Kathleen had called down to Arlo in the den after a while, softly at first, and then louder and louder. She felt hysterical by the time she heard him climbing the stairs. When she showed him the e-mail, he whistled and said, “Oh, man.”
“I have to go to her,” she said.
“It sounds like she wants you to sit with this for a while, let it sink in. She knows you well,” he said with a gentle smile.
“How can you be so goddamn calm about this?” she had snapped. She tried to take a deep breath.
“Because it’s not the end of the world,” he said, rubbing her shoulders. “A baby is good news.”
She shook his hands off.
“I’m going out there to talk sense into her.”
“Meaning what?”
She considered the options, none of them entirely pleasant. Maggie should probably have an abortion, but Kathleen doubted her daughter could go through with that. Adoption might be a better choice for her. Joni Mitchell did it, and she seemed to have recovered okay. I bore her but I could not raise her. Wasn’t that how the song went?
But the thought of carrying a baby around inside of you for all those months and then having to say good-bye—she wasn’t sure Maggie could handle that either.
“I don’t know. Jesus. Why did this have to happen?” she said. “What does she expect me to do?”
“I think she just wanted you to know and to be supportive,” Arlo said.
“I’m her mother. I know her better than anyone,” she said.
“And?”
“And nothing. That’s it.”
Arlo frowned. “I wish we had some money to give her, Kath.”

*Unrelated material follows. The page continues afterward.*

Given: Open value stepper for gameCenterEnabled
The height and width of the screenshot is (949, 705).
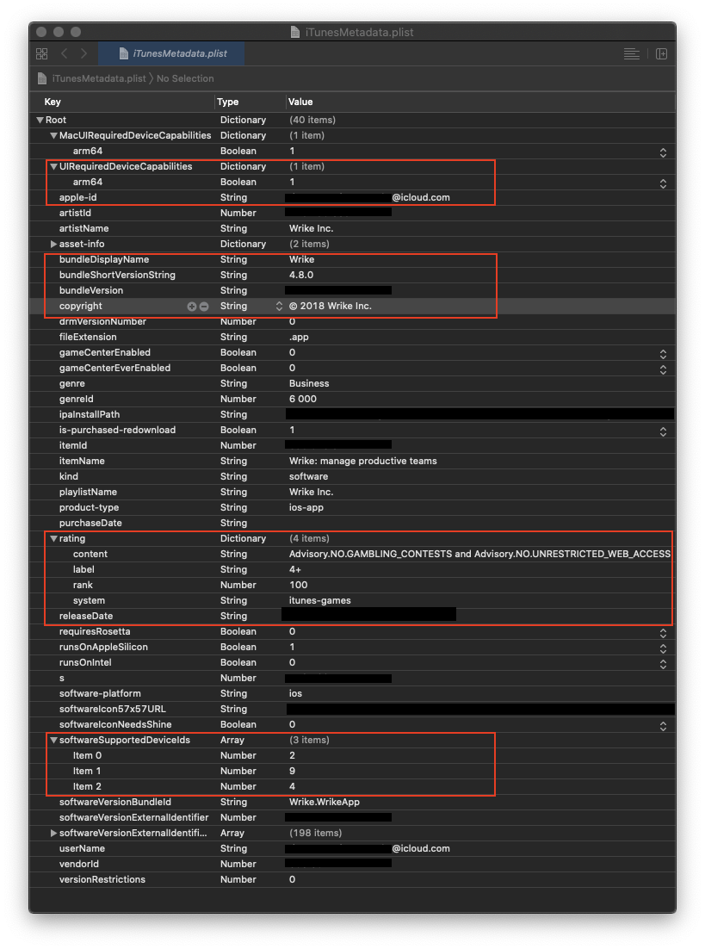Looking at the screenshot, I should (x=662, y=353).
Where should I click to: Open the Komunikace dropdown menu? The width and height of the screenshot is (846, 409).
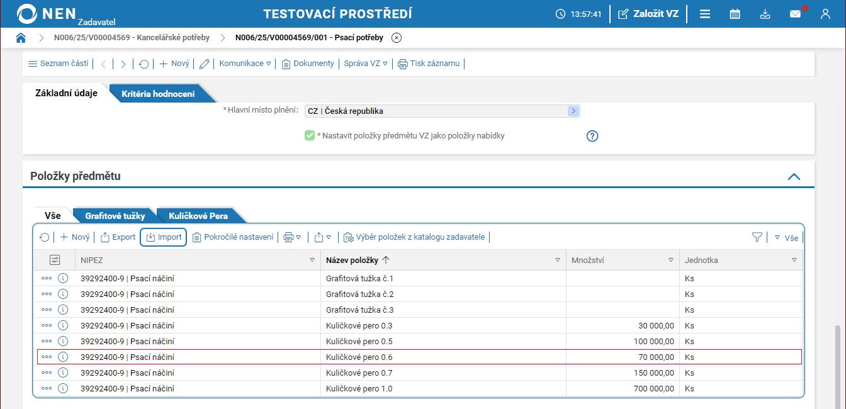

She thought of the twenty thousand she had saved for the worm gin, but that was theirs; they needed it for the business. Even so, Kathleen felt guilty for not wanting to let it go.
They went to an AA meeting that night and a woman with gray-tinged skin and bottle-blond hair told a story about being so out-of-her-mind drunk that she left her kids in the car for hours one afternoon in the middle of August.
“I forgot all about them,” the woman said. “I’m afraid they will hate me someday. I never thought I’d be the type to do something as awful as that.”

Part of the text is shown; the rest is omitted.